Yes I agree a purely mechanical system is probably a bit aspirational – there’s always likely to be aspects where human intervention helps. In my case, the idea is to concentrate the human intervention on the aspect where I’m confident my judgment adds value (identifying a shortlist of high quality shares), while leaving the bit where I’m not sure I’m adding so much value to a more rules-based automatic process (e.g. trading the shares on this shortlist based on momentum).
Sounds good in principle, trouble is identifying exactly what this automatic process should be. As yet I haven’t thought of one I’d be happy following automatically without applying any judgment, but I don’t think its impossible. I’m pretty sure I’d do well just following the default automatic strategy of ‘do nothing’ aka ‘buy and hold’ that most professionals follow, but I’m hoping for something a little better. Trading momentum is my basic idea and in reality there is a bit of a sliding scale as to how mechanical an approach this can be. I definitely think some mechanical rules are a good thing (e.g. stop losses), but also wondered what the outcome would be of taking automation to the extreme (but with the constraint of only trading high quality shares I’ve selected for my watchlist).

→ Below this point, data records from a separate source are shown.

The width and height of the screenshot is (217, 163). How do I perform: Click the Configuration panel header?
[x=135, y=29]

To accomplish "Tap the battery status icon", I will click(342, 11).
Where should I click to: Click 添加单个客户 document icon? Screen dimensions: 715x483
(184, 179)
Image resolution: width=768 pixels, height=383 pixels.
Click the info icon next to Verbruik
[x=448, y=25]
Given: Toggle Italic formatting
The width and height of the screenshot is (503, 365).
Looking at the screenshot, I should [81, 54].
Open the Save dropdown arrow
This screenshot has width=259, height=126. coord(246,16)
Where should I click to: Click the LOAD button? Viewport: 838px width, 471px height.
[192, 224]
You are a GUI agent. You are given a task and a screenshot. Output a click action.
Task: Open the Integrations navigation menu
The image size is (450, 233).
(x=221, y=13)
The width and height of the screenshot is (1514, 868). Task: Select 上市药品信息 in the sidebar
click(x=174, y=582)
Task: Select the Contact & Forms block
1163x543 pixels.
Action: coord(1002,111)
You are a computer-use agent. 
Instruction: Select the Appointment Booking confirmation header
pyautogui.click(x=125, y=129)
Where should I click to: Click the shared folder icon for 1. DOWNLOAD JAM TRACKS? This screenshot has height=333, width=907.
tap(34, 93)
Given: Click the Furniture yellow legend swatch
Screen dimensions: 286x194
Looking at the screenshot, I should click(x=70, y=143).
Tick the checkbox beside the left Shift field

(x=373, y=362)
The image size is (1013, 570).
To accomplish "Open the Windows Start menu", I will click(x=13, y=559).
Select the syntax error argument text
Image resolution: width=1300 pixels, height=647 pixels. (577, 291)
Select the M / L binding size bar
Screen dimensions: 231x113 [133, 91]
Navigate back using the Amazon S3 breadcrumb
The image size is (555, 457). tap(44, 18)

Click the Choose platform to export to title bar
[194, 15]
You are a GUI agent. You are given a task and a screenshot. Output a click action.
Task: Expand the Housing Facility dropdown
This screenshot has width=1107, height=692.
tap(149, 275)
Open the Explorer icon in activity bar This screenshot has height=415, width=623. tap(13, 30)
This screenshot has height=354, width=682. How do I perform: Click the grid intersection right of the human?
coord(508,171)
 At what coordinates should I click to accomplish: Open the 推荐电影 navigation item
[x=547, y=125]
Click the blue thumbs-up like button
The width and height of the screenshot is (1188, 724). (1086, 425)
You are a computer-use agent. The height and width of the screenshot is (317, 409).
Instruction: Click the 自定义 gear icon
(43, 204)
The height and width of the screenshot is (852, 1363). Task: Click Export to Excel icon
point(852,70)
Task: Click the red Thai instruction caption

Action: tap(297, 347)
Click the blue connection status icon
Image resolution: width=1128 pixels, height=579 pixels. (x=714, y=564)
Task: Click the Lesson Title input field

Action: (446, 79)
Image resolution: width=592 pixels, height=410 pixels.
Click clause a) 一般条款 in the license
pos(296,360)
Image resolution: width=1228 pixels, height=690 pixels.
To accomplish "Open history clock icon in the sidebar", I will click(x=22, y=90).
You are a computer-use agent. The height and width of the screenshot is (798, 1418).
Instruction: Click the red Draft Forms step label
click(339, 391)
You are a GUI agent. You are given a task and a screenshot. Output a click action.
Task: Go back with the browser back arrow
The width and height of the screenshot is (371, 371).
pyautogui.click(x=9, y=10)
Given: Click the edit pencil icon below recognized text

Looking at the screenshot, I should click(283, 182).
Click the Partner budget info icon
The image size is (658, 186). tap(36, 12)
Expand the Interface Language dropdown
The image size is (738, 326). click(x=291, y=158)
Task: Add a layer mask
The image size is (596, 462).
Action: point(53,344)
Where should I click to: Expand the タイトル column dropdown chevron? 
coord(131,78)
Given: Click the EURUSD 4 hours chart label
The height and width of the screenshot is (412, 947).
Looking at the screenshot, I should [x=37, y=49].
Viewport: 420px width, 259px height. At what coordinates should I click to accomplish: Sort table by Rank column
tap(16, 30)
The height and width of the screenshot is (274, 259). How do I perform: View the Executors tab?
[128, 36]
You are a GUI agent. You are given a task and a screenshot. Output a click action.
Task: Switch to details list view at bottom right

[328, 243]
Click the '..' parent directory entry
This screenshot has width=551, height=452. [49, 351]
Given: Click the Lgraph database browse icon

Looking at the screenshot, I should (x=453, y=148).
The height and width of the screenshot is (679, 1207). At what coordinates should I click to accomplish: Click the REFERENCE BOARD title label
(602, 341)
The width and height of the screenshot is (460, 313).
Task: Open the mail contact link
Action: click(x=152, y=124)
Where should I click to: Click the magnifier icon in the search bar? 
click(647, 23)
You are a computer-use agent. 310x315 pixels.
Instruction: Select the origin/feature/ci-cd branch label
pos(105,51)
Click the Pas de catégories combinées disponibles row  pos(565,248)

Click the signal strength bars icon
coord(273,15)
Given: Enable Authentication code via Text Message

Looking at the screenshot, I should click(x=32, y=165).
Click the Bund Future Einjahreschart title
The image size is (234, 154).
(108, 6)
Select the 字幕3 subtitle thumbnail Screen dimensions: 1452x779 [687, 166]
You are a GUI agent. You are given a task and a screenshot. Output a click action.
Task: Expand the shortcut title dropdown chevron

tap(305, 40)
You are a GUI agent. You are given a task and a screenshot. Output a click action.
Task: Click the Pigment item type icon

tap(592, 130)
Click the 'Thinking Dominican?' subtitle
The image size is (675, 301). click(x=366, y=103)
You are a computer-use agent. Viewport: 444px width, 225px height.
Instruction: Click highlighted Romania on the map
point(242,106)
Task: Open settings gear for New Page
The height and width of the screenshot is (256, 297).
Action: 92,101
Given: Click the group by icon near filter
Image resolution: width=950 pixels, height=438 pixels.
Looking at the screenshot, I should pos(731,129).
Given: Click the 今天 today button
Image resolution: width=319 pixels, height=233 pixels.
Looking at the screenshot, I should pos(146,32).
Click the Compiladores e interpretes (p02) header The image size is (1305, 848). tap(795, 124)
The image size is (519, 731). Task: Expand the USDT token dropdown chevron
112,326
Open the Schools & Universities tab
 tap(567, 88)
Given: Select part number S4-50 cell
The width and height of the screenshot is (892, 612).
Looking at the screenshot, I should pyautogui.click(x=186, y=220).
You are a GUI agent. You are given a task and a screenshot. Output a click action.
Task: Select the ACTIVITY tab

I have thought about the market timing / wait for a crash idea before and I expect there could be a way of implementing this successfully. However, I’m not sure what it is and I don’t think it would do better than my current approach as a) the opportunity cost of not being invested is very high (e.g. I would have lost out on a 50% return last year by sitting out) and b) timing one’s entry into a market crash is not straightforward – it is very easy to be too early or too late, either of which can be costly. I do try to incorporate a little bit of market timing by holding more cash when conditions are more bearish, but even this is difficult to get right e.g. recently this has probably been making me over-trade a bit.